Von Reinhard Kriechbaum
„Folklore-Regisseur“, „Drahtzieher“, „Senkrechtstarter im organisierten Heimatvereinswesen“, „Event-Schöpfer“, „Volxmusiker“ gar: Sehr moderne Begriffe und Beschreibungen finden sich in dem Buch, das heuer erschienen ist. „Im Blickpunkt: Tobi Reiser“. Der vom Salzburger Volksliedwerk herausgegebene Band dokumentiert ein Symposion über Tobi Reiser anlässlich dessen 100. Geburtstag 2007 in St. Johann. Eine wichtige Veranstaltung damals, und ein wichtiges Buch – denn das Phänomen Tobi Reiser wird letztlich bis heute sehr pauschal und durchaus vorurteilsbehaftet gesehen. Auf die unübersehbar großen braunen Flecken am Nimbus des Salzburger Volksmusik-Chefgottes weist man je nach eigener politischer und ideologischer Position mehr oder weniger deutlich, mehr oder weniger salopp hin. Das Urteil fällt im Allgemeinen recht pauschal und indifferenziert aus.
Das müsste so nicht sein, denn grundsätzlich sind musikalisches Wirken und politische Komponente sehr gut erforscht.

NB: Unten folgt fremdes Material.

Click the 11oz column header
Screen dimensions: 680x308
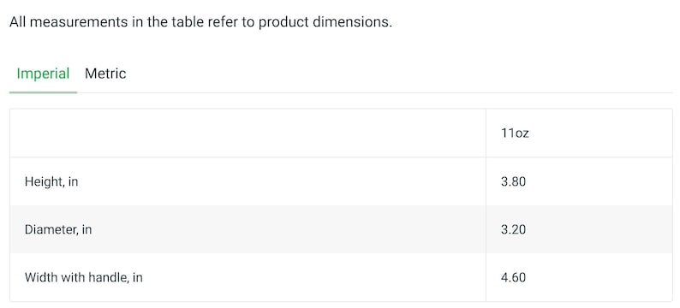[x=515, y=133]
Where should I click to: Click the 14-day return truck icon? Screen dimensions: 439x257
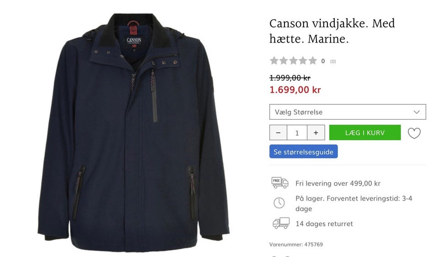281,224
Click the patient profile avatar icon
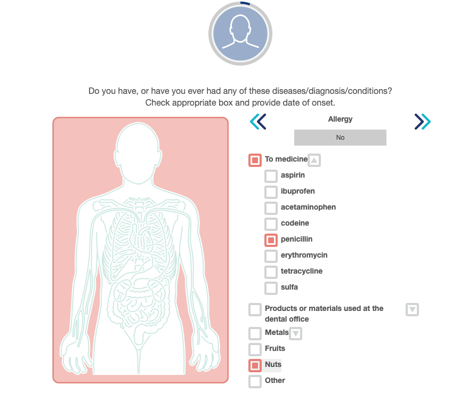Viewport: 468px width, 408px height. [240, 34]
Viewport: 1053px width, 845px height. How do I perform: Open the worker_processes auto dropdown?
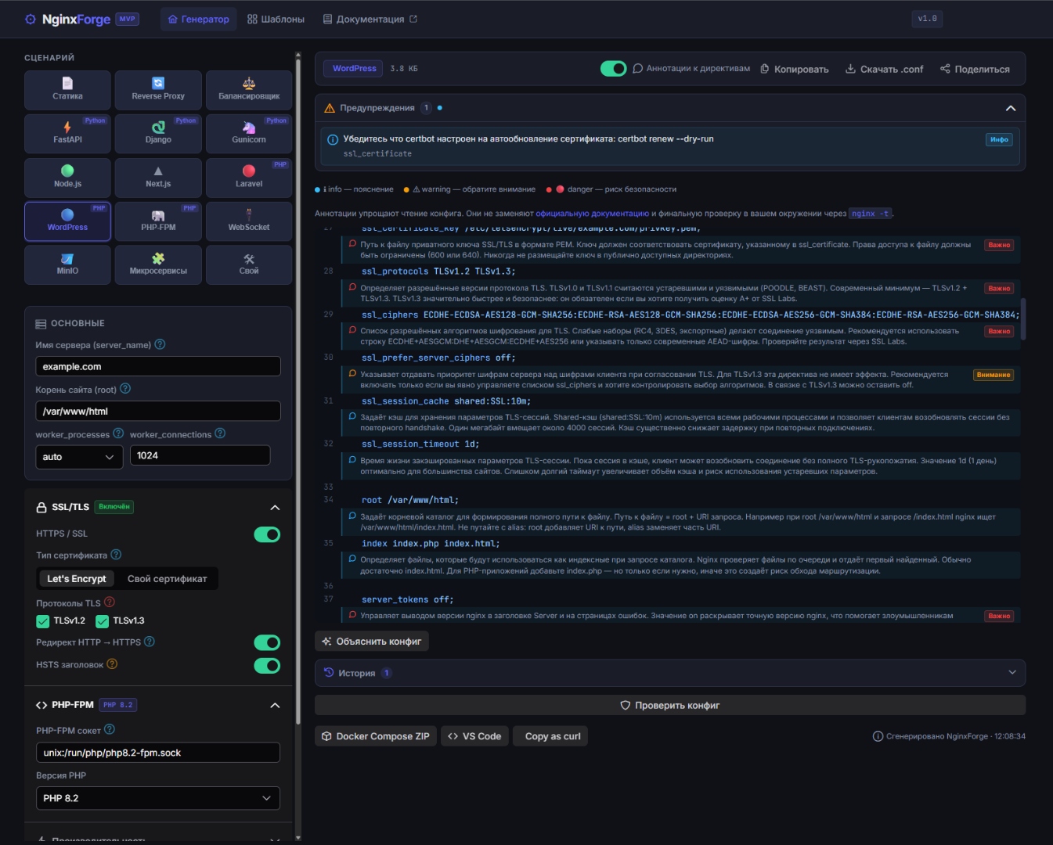pyautogui.click(x=79, y=457)
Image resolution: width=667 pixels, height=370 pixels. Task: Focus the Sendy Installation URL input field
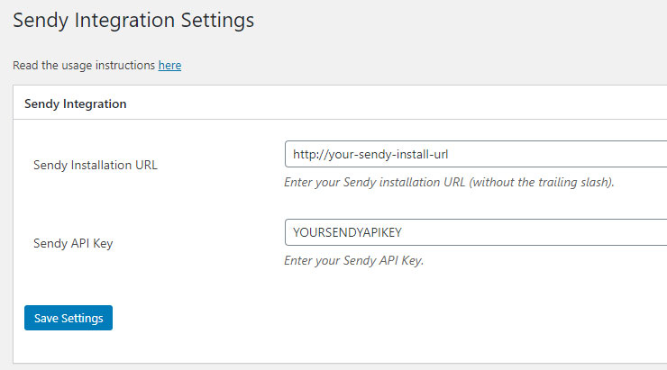476,154
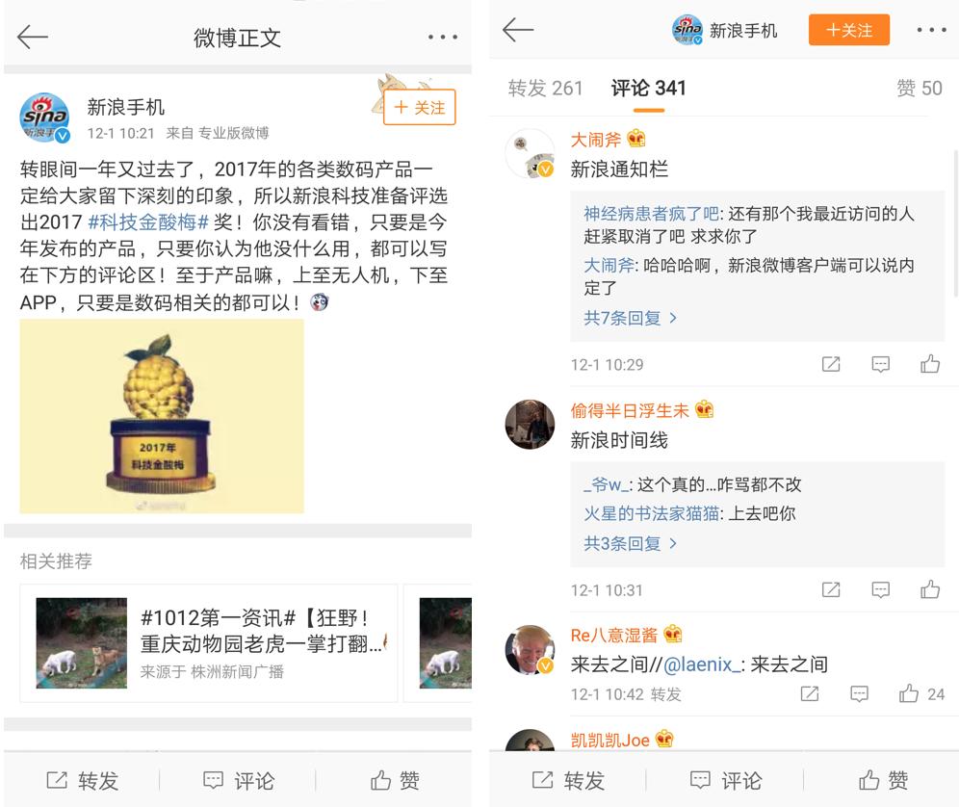
Task: Switch to the 转发 261 tab
Action: click(545, 88)
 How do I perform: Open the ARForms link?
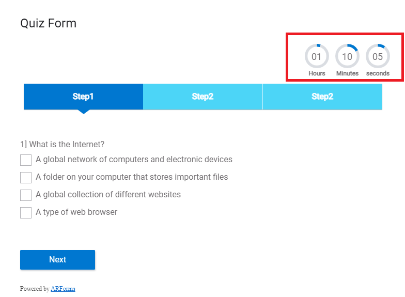pos(63,289)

Verdienst des Symposions (und dieses Buchs) ist es, dass die Autoren für ihre umfänglichen Beiträge eben dieses Wissen sondiert und Ergebnisse älterer Arbeiten über Tobi Reiser und sein Umfeld zusammengeführt und neu bewertet haben.
Der für den „Normal-Leser“ entscheidende Beitrag kommt von Karl Müller. Der Germanist handelt in seinem Aufsatz „Tobi Reiser als Kind seiner Zeit(en)“ nicht nur die Biographie ab, sondern er stellt dieses Leben in den Zusammenhang der geistesgeschichtlichen Strömungen. Die Feinmechanismen, nach denen Tobias Reiser als junger Volksmusikant hineingekommen ist in das Blut-und Boden-Denken der Nationalsozialisten, die Karriere-Optionen, die sich dem leidenschaftlichen „Liedpfleger“ plötzlich boten: Das ist hier sehr gewissenhaft und anschaulich aufbereitet, so dass dieser Beitrag in Summe ein Stück Salzburger Kulturgeschichte über ein gutes Stück des 20. Jahrhunderts offeriert.

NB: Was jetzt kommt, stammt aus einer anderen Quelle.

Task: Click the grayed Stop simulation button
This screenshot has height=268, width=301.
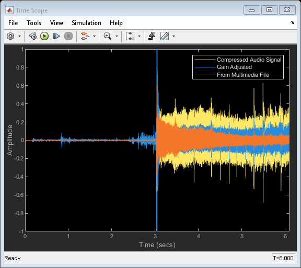Action: (68, 36)
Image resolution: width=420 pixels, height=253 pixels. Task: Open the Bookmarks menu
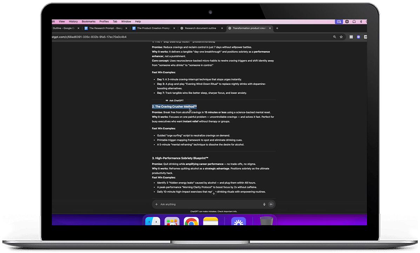pos(88,21)
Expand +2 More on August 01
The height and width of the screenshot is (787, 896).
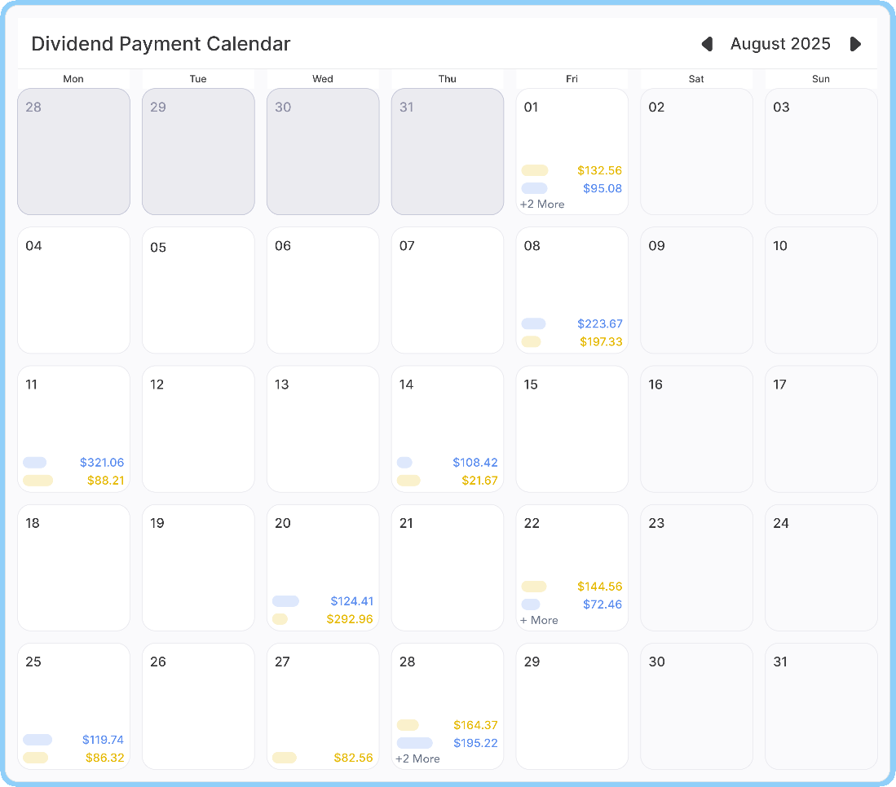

Karl Müller kommt selbst aus der „Volksmusikszene“ kommt und bringt entsprechende Sympathien mit. Als einer der Mentoren des Instituts für Jüdische Kulturgeschichte an der Universität Salzburg ist er aber auch ein wacher Aufarbeiter des damaligen Zeit-Ungeistes. Das bewahrt ihn vor Schlagseiten in die eine oder andere Richtung, und das macht diese Aufschlüsselung so wertvoll. Das Tobi Reiser keineswegs „hineingeschlittert“ ist in den Nazi-Sumpf, und dass er nach den Krieg gelogen hat wie gedruckt, um gleich wieder gut dazustehen, wird nicht verschwiegen.

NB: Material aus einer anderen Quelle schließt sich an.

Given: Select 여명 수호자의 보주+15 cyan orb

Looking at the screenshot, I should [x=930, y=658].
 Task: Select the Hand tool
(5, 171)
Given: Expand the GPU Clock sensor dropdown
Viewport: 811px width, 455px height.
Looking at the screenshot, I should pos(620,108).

Und wie hat Reisers superschnelle Renaissance gleich ab 1946 nun wirklich funktioniert? Da ist der Aufsatz von Wolfgang Dreier erhellend, denn da wird der charismatische Aspekt dieses Volksmusik-„Pflegers“ deutlich. Reiser ist es ja gelungen, so manche Neuerung einzuführen und gleichwohl im Sinn vermeintlicher Tradition publicityträchtig zu „verkaufen“. Stubnmusi mit „Salzburger“ Hackbrett: eine Neuerfindung, so wie das Adventsingen auch. Keinem anderen ist es gelungen, so viele Eigenkompositionen in den innersten Kanon der alpenländischen Volksmusik einzuschleusen. Stichwort: „Jetzt fangen wir zum Singen an.“ Tobi Reiser hat hierzulande eben die Volksmusik-Spielregeln gemacht.